→ What the task requires
Each entry needs to be reproduced exactly as it is.

→ Dataset content

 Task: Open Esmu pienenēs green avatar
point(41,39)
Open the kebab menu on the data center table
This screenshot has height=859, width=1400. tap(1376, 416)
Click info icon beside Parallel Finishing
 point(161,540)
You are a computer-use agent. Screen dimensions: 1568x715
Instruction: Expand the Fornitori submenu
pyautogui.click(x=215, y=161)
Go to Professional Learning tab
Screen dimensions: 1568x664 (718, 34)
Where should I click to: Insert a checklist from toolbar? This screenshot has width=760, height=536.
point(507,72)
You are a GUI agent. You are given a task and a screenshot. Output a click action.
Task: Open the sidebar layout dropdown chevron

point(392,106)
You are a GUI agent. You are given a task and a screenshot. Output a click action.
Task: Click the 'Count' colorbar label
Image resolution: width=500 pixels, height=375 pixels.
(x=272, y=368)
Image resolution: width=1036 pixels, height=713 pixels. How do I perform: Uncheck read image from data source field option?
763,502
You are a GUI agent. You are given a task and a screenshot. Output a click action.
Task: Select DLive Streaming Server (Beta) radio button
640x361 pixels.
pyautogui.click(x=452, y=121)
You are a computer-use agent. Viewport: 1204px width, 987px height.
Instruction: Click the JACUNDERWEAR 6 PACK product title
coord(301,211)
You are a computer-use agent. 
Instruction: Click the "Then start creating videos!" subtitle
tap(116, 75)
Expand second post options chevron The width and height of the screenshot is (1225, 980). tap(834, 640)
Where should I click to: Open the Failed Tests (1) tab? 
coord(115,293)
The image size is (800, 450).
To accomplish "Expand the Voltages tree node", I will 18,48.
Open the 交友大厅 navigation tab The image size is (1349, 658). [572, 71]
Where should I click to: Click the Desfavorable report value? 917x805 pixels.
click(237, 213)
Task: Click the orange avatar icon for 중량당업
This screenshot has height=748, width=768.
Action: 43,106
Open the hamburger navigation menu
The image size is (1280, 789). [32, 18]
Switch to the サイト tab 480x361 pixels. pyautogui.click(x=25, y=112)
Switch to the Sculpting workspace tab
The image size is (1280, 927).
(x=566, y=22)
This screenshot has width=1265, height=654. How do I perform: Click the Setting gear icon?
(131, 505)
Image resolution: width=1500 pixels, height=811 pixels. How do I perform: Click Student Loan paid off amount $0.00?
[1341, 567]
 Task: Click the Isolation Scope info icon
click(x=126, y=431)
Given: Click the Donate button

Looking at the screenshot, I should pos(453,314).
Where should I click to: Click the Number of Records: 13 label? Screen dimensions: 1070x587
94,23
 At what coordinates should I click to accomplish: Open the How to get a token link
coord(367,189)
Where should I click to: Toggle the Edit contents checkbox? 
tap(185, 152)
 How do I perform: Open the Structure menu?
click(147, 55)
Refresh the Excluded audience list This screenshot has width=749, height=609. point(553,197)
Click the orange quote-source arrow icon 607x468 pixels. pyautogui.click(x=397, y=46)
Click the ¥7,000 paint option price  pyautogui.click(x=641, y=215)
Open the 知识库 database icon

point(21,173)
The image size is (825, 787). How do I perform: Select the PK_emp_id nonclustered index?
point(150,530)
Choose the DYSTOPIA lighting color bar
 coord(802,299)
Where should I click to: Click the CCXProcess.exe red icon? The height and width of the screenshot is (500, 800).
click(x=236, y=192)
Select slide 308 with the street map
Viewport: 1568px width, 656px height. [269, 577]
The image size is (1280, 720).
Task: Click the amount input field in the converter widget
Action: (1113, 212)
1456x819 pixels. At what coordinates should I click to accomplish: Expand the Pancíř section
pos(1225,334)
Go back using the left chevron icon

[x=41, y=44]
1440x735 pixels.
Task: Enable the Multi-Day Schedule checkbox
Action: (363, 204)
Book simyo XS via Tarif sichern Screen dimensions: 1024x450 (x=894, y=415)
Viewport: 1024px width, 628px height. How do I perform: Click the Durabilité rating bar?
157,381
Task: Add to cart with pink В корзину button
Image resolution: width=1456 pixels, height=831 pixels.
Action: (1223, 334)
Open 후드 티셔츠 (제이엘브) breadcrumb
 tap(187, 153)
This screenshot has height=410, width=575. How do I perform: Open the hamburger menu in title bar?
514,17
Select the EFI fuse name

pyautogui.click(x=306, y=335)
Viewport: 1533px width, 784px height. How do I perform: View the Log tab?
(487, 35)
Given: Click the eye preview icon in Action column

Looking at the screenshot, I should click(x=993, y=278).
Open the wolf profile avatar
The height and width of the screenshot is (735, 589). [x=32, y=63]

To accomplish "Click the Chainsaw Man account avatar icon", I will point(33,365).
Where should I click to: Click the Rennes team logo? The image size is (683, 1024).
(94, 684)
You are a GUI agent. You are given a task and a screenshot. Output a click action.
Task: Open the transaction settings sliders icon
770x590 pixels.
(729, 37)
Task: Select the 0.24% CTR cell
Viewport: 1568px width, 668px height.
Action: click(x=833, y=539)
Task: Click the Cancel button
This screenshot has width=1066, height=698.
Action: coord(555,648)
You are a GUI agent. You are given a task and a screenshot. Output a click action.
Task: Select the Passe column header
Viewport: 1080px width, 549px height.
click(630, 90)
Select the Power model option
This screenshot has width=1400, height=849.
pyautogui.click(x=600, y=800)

→ Exercise solution
 Task: Open Esmu pienenēs green avatar
point(41,39)
Open the kebab menu on the data center table
This screenshot has height=859, width=1400. tap(1376, 416)
Click info icon beside Parallel Finishing
 point(161,540)
You are a computer-use agent. Screen dimensions: 1568x715
Instruction: Expand the Fornitori submenu
pyautogui.click(x=215, y=161)
Go to Professional Learning tab
Screen dimensions: 1568x664 (718, 34)
Where should I click to: Insert a checklist from toolbar? This screenshot has width=760, height=536.
point(507,72)
You are a GUI agent. You are given a task and a screenshot. Output a click action.
Task: Open the sidebar layout dropdown chevron

point(392,106)
You are a GUI agent. You are given a task and a screenshot. Output a click action.
Task: Click the 'Count' colorbar label
Image resolution: width=500 pixels, height=375 pixels.
(x=272, y=368)
Image resolution: width=1036 pixels, height=713 pixels. How do I perform: Uncheck read image from data source field option?
763,502
You are a GUI agent. You are given a task and a screenshot. Output a click action.
Task: Select DLive Streaming Server (Beta) radio button
640x361 pixels.
pyautogui.click(x=452, y=121)
You are a computer-use agent. Viewport: 1204px width, 987px height.
Instruction: Click the JACUNDERWEAR 6 PACK product title
coord(301,211)
You are a computer-use agent. 
Instruction: Click the "Then start creating videos!" subtitle
tap(116, 75)
Expand second post options chevron The width and height of the screenshot is (1225, 980). tap(834, 640)
Where should I click to: Open the Failed Tests (1) tab? 
coord(115,293)
The image size is (800, 450).
To accomplish "Expand the Voltages tree node", I will 18,48.
Open the 交友大厅 navigation tab The image size is (1349, 658). [572, 71]
Where should I click to: Click the Desfavorable report value? 917x805 pixels.
click(237, 213)
Task: Click the orange avatar icon for 중량당업
This screenshot has height=748, width=768.
Action: 43,106
Open the hamburger navigation menu
The image size is (1280, 789). [32, 18]
Switch to the サイト tab 480x361 pixels. pyautogui.click(x=25, y=112)
Switch to the Sculpting workspace tab
The image size is (1280, 927).
(x=566, y=22)
This screenshot has width=1265, height=654. How do I perform: Click the Setting gear icon?
(131, 505)
Image resolution: width=1500 pixels, height=811 pixels. How do I perform: Click Student Loan paid off amount $0.00?
[1341, 567]
 Task: Click the Isolation Scope info icon
click(x=126, y=431)
Given: Click the Donate button

Looking at the screenshot, I should pos(453,314).
Where should I click to: Click the Number of Records: 13 label? Screen dimensions: 1070x587
94,23
 At what coordinates should I click to accomplish: Open the How to get a token link
coord(367,189)
Where should I click to: Toggle the Edit contents checkbox? 
tap(185, 152)
 How do I perform: Open the Structure menu?
click(147, 55)
Refresh the Excluded audience list This screenshot has width=749, height=609. point(553,197)
Click the orange quote-source arrow icon 607x468 pixels. pyautogui.click(x=397, y=46)
Click the ¥7,000 paint option price  pyautogui.click(x=641, y=215)
Open the 知识库 database icon

point(21,173)
The image size is (825, 787). How do I perform: Select the PK_emp_id nonclustered index?
point(150,530)
Choose the DYSTOPIA lighting color bar
 coord(802,299)
Where should I click to: Click the CCXProcess.exe red icon? The height and width of the screenshot is (500, 800).
click(x=236, y=192)
Select slide 308 with the street map
Viewport: 1568px width, 656px height. [269, 577]
The image size is (1280, 720).
Task: Click the amount input field in the converter widget
Action: (1113, 212)
1456x819 pixels. At what coordinates should I click to accomplish: Expand the Pancíř section
pos(1225,334)
Go back using the left chevron icon

[x=41, y=44]
1440x735 pixels.
Task: Enable the Multi-Day Schedule checkbox
Action: (363, 204)
Book simyo XS via Tarif sichern Screen dimensions: 1024x450 (x=894, y=415)
Viewport: 1024px width, 628px height. How do I perform: Click the Durabilité rating bar?
157,381
Task: Add to cart with pink В корзину button
Image resolution: width=1456 pixels, height=831 pixels.
Action: (1223, 334)
Open 후드 티셔츠 (제이엘브) breadcrumb
 tap(187, 153)
This screenshot has height=410, width=575. How do I perform: Open the hamburger menu in title bar?
514,17
Select the EFI fuse name

pyautogui.click(x=306, y=335)
Viewport: 1533px width, 784px height. How do I perform: View the Log tab?
(487, 35)
Given: Click the eye preview icon in Action column

Looking at the screenshot, I should click(x=993, y=278).
Open the wolf profile avatar
The height and width of the screenshot is (735, 589). [x=32, y=63]

To accomplish "Click the Chainsaw Man account avatar icon", I will point(33,365).
Where should I click to: Click the Rennes team logo? The image size is (683, 1024).
(94, 684)
You are a GUI agent. You are given a task and a screenshot. Output a click action.
Task: Open the transaction settings sliders icon
770x590 pixels.
(729, 37)
Task: Select the 0.24% CTR cell
Viewport: 1568px width, 668px height.
Action: click(x=833, y=539)
Task: Click the Cancel button
This screenshot has width=1066, height=698.
Action: coord(555,648)
You are a GUI agent. You are given a task and a screenshot. Output a click action.
Task: Select the Passe column header
Viewport: 1080px width, 549px height.
click(630, 90)
Select the Power model option
This screenshot has width=1400, height=849.
pyautogui.click(x=600, y=800)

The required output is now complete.